* **Work to do**
1. In the chapter on creating analytic datasets, into which coordinate reference system are the county and station objects reprojected?
2. Write the next part of the chapter on creating analytic datasets, picking up after its final heading.

12  Creating Analytic Datasets

In this chapter, we will work on manipulating and combining data to create analytic datasets.

12.1 RQ1: What is the distribution of moderate or worse air quality days by NC county in 2025?

In this research question, our goal is to create an analytic variable representing the percent of air quality observations per county in 2025 that were moderate or worse air quality.

12.1.1 Data:

  • North Carolina county boundaries from US Census Bureau
  • 2025 air quality data by station from US EPA
library(tidyverse)
library(sf)

nc_counties <- st_read("https://drive.google.com/uc?export=download&id=1g9sGIikgOEubqoj97fUVoCYAKlBDVX5a")

aq <- read_csv("https://drive.google.com/uc?export=download&id=1sP4D1SdDorB6c_MZo7H4mpkHoKOaNqIT")

12.1.2 Processing Steps:

  • In the aq object, each row represents a single day in 2025 at a single station. Aggregate the aq object to the station level (this will summarize values at that station over the year). The aggregated dataset should include two calculated columns total_obs (total number of observations in the year) total_less (total observations less than good AQI (AQI > 50). The group_by command must include latitude and longitude as well as station ID.
  • Spatialize the station data using the st_as_sf() command. The CRS = 4326
  • Reproject the nc_counties and aq objects into CRS = 2264 (North Carolina State Plane, ft)
  • Execute a spatial join between aq and nc_counties. Drop geometry and aggregate the aq object to the county level (take the sum of the total_obs and total_less columns per county).
  • Calculate a perc_less variable representing the percent of county observations that are less than good AQI.
  • Use a table join to add your county-aggregated data to the nc_counties object.
  • Create a simplified dataset that includes only the following fields: GEOID, NAME, total_obs, total_less, perc_less.

12.2 RQ2: How does tree cover canopy vary within walking distance from bus stops in Chapel Hill, NC?

* **Data block**
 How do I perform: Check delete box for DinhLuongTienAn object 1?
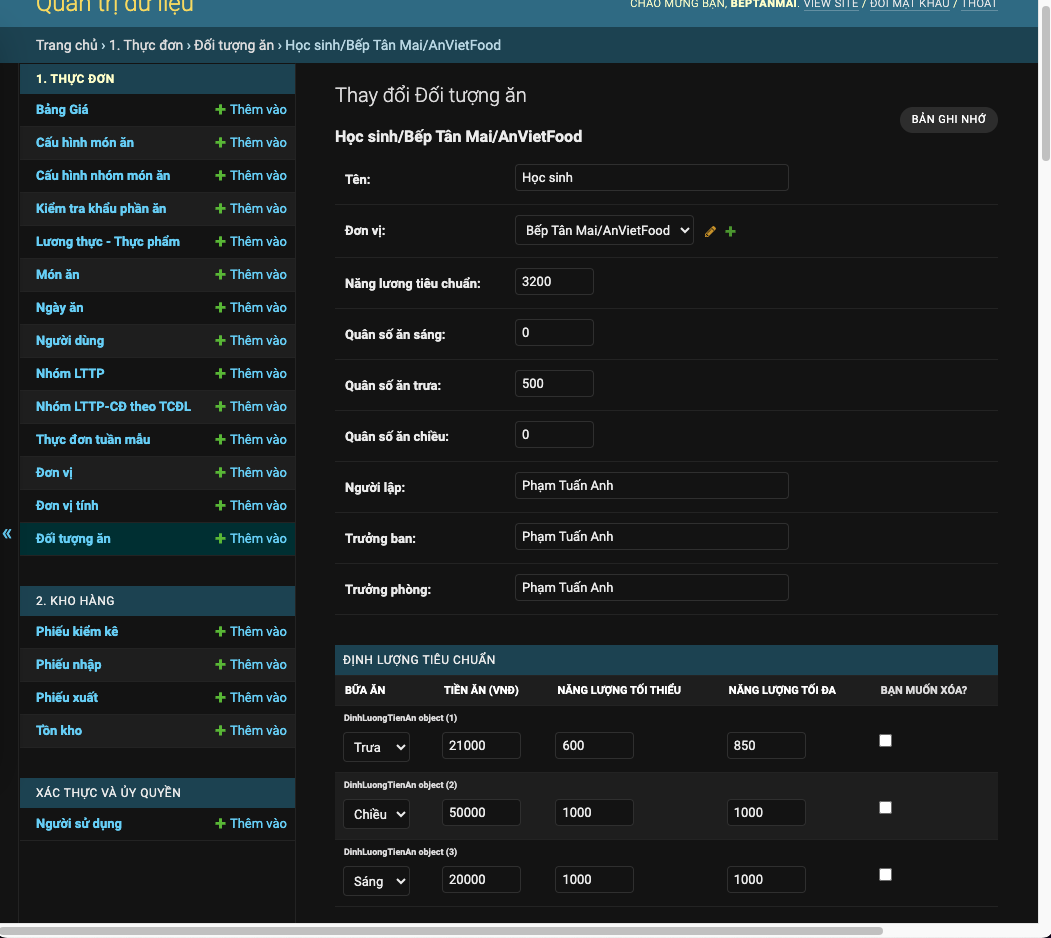(885, 740)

* **Task results**
1. CRS 2264 (North Carolina State Plane, ft)

2.
In this research question, our goal is to create an analytic variable representing the percent tree canopy cover within .5 miles of each bus stop in Chapel Hill, NC.

12.2.1 Data:

  • Bus stop locations from Chapel Hill Open Data
  • Tree canopy cover from NLCD. Each pixel value represents the percent of tree canopy cover in that pixel.
library(terra)
library(exactextractr)

bus_stops <- st_read("https://drive.google.com/uc?export=download&id=1jRINUl-5uBAsBcWnKTRmdUO7ZTs1EV4G")

tree_canopy <- rast("https://drive.google.com/uc?export=download&id=1_SqO-ocyLCg3g1Mv1ZbqOd5Pa1sTddps")

12.2.2 Processing Steps:

  • Transform bus_stops object into EPSG:3857 to match the tree canopy projection. Note that the units in this projection are meters
  • Buffer the bus_stops 804.672 meters (.5 miles)
  • Use the exact_extract() function to add a field to the buffered bus stop object that represents the average canopy cover
  • Create a simplified dataset that includes only the following fields: STOP_ID, average tree canopy variable

12.3 RQ3: How accessible are bus stops to Chapel Hill addresses?

In this research question, our goal is to create an analytic variable representing the distance of each address in Chapel Hill to the nearest bus stop.

12.3.1 Data:

ch_addresses <- st_read("https://drive.google.com/uc?export=download&id=1fFXfEbOWjwfsT_JLeLYnaVPkbJCGYA2_")

12.3.2 Processing Steps:

  • Transform the ch_addresses object into EPSG:3857 to match the bus stop object.
  • Calculate the distance (in meters) from each address to the nearest bus stop.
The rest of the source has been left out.